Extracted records
-----

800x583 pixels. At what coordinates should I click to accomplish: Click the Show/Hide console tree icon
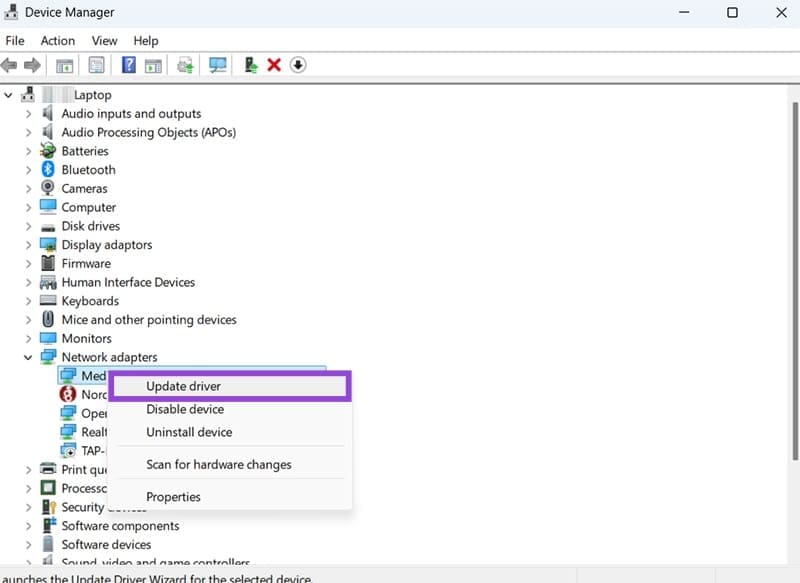tap(63, 64)
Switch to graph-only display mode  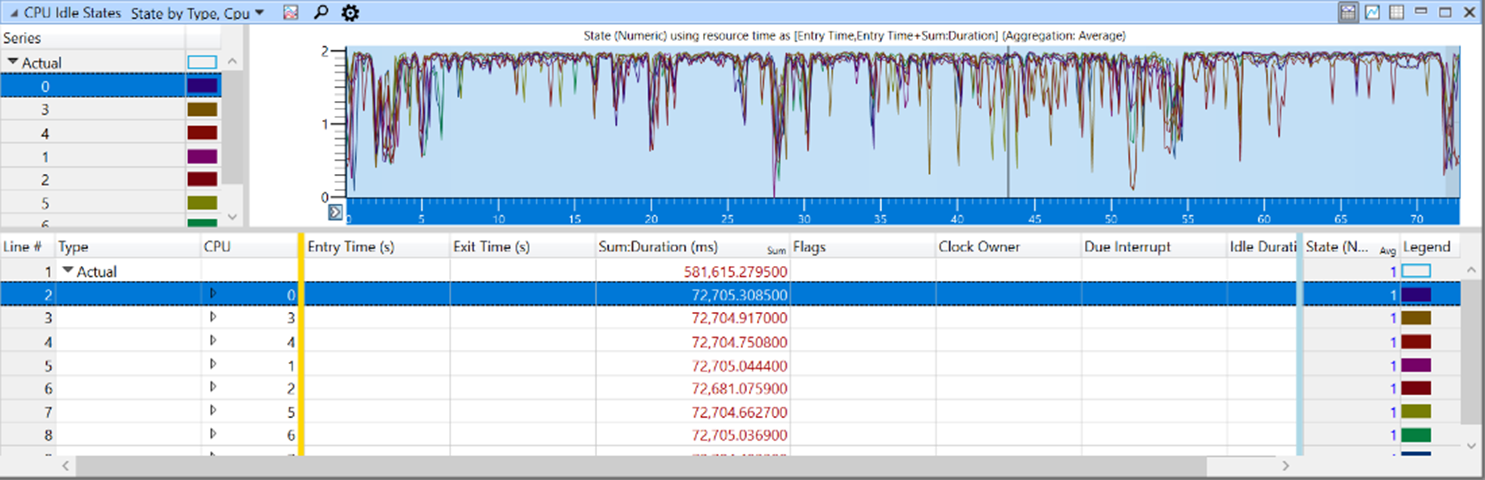[x=1372, y=13]
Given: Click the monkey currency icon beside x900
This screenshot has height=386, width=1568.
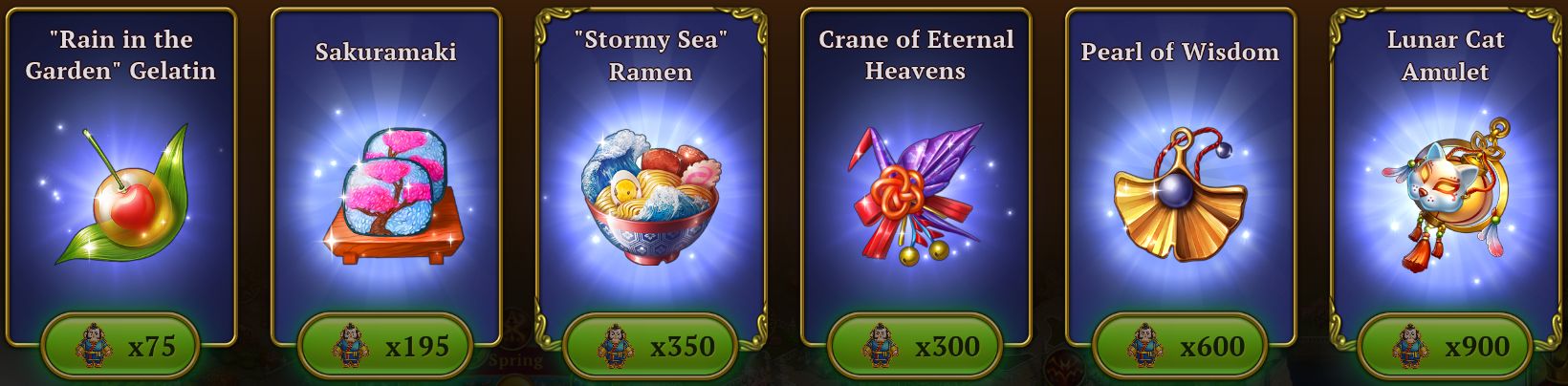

-----

__AIM OF THE TASK__: Output, exactly and only, the lines beginning with the one that contains "Given: Click the" and ending at the last line of the records above. Drop the pictures.

__ANSWER BOX__:
Given: Click the monkey currency icon beside x900
This screenshot has height=386, width=1568.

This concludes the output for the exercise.